## TO DO
Could you state how many lines of the material hold "computer"? Include nothing beyond the number.
☆ ☆ ☆
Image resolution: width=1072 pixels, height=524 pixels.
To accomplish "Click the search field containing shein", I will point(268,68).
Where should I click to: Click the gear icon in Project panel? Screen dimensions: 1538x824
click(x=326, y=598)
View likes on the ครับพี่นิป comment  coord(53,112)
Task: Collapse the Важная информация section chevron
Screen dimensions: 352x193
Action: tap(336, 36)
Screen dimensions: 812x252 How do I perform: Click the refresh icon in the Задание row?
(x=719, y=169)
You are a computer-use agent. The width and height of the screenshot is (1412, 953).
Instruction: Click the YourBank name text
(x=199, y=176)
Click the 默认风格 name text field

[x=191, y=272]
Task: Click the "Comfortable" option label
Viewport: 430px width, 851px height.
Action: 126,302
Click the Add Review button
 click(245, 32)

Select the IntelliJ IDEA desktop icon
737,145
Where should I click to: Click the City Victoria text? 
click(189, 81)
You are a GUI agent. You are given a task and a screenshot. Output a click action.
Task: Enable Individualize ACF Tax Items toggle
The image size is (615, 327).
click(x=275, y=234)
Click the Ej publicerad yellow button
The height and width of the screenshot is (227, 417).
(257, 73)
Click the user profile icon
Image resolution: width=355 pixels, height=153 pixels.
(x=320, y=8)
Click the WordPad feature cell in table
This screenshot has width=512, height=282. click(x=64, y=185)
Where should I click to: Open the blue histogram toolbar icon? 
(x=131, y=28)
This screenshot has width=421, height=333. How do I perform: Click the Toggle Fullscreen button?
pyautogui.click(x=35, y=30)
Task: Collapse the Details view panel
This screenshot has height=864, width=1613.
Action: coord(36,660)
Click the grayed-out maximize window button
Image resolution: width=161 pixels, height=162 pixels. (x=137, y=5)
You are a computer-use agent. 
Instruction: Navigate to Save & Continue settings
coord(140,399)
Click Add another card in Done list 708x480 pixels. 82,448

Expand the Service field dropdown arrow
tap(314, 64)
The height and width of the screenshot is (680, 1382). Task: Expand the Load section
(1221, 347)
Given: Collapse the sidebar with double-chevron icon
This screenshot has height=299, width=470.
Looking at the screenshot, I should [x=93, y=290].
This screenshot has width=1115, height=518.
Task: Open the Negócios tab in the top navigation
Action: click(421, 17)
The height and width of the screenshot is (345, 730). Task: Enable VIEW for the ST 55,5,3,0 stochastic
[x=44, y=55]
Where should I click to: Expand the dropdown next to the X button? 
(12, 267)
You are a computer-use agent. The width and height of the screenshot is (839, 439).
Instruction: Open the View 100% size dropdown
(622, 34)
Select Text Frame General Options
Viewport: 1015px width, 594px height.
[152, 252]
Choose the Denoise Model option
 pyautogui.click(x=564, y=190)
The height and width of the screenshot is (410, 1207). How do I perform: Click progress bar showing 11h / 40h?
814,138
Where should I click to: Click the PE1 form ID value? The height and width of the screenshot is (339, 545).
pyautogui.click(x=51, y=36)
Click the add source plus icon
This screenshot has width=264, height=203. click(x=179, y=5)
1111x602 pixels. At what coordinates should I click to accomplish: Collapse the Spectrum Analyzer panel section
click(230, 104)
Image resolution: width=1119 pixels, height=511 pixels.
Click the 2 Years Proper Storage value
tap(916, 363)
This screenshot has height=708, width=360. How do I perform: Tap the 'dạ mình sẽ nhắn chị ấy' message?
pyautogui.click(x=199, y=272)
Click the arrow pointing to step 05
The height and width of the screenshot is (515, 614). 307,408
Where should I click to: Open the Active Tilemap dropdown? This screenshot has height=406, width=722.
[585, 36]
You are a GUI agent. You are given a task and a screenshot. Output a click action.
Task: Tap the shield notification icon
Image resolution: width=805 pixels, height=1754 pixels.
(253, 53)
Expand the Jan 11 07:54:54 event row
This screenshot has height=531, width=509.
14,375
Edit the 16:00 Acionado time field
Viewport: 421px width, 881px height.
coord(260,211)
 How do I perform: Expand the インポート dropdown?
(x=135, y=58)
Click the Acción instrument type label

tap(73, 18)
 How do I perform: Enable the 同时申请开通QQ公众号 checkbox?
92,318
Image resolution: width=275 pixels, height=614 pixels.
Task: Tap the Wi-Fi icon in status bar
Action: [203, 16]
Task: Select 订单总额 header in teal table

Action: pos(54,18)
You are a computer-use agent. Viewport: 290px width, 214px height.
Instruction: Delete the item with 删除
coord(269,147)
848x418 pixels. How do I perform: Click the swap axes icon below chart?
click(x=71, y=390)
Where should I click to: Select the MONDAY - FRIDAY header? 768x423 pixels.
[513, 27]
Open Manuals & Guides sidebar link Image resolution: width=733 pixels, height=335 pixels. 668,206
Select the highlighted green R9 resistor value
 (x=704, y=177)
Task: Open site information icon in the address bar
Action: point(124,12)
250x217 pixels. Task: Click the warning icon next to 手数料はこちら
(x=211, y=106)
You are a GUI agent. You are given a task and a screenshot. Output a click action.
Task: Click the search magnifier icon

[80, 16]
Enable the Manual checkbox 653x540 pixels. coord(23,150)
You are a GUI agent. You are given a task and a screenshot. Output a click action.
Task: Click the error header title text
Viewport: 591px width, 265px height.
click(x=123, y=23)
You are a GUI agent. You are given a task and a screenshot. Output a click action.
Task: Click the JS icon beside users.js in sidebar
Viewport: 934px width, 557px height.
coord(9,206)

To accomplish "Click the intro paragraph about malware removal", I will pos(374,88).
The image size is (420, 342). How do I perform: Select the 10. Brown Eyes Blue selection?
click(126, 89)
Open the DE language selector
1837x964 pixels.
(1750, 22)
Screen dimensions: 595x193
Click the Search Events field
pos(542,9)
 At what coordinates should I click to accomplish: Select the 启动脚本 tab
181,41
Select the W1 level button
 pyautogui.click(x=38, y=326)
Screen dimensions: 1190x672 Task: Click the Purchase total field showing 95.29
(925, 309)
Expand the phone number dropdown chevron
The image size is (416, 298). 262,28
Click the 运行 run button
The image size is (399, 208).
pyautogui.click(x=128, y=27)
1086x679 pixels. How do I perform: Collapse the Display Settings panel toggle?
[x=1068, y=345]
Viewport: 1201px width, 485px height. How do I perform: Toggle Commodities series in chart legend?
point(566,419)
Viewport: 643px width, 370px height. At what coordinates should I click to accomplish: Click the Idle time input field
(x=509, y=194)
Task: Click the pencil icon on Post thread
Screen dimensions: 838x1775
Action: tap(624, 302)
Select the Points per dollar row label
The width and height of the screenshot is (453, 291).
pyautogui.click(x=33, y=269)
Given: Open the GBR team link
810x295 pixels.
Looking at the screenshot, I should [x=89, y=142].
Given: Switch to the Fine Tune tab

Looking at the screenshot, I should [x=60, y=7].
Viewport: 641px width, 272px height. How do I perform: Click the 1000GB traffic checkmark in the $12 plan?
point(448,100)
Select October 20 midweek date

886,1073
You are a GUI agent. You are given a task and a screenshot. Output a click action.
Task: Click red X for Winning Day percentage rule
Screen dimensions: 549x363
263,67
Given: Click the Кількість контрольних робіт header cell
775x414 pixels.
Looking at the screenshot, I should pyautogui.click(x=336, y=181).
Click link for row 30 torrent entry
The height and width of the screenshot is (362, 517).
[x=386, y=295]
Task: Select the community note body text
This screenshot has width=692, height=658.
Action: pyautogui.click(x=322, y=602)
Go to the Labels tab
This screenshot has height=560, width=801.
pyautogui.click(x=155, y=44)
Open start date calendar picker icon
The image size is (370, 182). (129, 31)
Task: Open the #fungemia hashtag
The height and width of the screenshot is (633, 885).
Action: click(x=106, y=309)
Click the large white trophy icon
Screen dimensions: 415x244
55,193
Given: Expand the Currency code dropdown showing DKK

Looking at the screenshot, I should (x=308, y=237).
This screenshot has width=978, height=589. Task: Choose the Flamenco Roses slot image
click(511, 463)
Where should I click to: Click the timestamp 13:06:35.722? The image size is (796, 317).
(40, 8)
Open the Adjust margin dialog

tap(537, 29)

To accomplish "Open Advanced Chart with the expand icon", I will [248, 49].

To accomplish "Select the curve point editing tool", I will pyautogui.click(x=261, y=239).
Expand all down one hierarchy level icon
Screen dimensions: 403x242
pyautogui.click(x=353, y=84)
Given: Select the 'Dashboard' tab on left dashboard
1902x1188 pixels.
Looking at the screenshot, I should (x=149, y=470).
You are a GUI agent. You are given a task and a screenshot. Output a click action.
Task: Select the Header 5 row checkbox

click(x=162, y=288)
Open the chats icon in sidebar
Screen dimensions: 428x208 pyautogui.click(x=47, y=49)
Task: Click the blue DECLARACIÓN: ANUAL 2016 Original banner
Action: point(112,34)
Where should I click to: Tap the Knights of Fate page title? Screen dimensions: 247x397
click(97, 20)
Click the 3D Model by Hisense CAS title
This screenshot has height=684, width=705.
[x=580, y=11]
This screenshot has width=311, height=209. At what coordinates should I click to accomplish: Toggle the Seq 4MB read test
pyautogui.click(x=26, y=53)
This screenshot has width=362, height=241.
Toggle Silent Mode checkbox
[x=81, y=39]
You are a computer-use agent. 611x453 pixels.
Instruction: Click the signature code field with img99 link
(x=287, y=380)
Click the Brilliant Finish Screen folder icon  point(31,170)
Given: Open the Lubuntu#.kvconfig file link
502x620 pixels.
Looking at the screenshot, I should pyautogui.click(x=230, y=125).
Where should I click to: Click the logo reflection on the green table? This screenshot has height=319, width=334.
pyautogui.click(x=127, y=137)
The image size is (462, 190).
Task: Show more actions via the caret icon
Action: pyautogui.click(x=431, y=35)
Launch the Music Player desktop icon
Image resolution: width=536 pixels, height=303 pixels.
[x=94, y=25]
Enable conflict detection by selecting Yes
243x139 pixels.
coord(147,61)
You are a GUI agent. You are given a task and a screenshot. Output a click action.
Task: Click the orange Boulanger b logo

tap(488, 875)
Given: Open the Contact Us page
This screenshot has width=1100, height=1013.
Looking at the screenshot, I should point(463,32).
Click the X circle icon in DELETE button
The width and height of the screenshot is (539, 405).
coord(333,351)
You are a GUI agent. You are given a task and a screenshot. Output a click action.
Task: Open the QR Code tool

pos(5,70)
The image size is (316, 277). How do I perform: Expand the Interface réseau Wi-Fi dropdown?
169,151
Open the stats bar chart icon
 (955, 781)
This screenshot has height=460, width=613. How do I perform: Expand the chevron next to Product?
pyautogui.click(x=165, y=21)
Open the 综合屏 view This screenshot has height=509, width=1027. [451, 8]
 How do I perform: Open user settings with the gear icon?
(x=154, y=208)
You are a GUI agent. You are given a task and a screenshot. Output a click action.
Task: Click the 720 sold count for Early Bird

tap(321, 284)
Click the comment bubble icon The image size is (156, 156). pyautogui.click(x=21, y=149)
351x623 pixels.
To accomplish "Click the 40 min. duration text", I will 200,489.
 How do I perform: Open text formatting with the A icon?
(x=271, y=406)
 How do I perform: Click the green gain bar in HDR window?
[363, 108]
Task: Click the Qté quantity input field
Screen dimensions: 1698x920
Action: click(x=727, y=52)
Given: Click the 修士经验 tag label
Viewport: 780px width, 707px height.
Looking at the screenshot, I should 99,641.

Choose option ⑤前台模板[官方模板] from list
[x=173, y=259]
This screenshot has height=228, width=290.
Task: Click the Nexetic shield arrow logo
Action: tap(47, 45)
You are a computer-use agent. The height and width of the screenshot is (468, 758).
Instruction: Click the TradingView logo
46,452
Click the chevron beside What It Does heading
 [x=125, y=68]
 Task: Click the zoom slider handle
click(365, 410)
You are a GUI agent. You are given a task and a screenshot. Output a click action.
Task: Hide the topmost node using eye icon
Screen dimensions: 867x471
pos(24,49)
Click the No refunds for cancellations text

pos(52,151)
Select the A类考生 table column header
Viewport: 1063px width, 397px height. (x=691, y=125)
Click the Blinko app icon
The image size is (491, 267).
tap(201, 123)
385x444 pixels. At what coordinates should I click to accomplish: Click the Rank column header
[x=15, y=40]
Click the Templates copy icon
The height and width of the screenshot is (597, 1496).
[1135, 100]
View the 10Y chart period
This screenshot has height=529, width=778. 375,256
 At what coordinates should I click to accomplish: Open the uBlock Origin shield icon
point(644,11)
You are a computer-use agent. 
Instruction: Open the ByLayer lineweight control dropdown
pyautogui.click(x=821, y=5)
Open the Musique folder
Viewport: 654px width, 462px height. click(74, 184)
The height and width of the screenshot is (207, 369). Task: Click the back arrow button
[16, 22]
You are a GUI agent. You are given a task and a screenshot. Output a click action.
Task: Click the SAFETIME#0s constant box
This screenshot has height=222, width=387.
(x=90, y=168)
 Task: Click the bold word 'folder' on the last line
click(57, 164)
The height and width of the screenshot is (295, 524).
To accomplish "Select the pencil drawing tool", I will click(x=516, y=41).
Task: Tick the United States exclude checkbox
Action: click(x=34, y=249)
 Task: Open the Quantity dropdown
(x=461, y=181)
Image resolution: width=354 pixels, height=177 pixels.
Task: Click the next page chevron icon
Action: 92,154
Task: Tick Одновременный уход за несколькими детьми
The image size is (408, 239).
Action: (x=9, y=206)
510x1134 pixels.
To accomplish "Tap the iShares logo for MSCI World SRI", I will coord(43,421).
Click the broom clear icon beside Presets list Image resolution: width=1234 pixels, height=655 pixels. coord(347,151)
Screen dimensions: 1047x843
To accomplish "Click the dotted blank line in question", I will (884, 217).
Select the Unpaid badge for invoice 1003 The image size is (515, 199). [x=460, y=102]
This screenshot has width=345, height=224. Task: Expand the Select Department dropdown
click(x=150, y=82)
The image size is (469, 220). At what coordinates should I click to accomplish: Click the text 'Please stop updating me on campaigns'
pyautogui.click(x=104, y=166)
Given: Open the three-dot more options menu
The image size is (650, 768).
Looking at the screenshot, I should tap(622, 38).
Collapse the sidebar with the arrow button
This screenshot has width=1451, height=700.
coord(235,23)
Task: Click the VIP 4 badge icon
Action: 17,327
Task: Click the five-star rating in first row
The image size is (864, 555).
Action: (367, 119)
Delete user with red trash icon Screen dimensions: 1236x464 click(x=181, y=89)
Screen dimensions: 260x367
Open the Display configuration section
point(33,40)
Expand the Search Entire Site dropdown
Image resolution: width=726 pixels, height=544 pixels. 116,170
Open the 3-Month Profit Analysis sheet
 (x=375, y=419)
☆ ☆ ☆
## TASK OUTPUT
7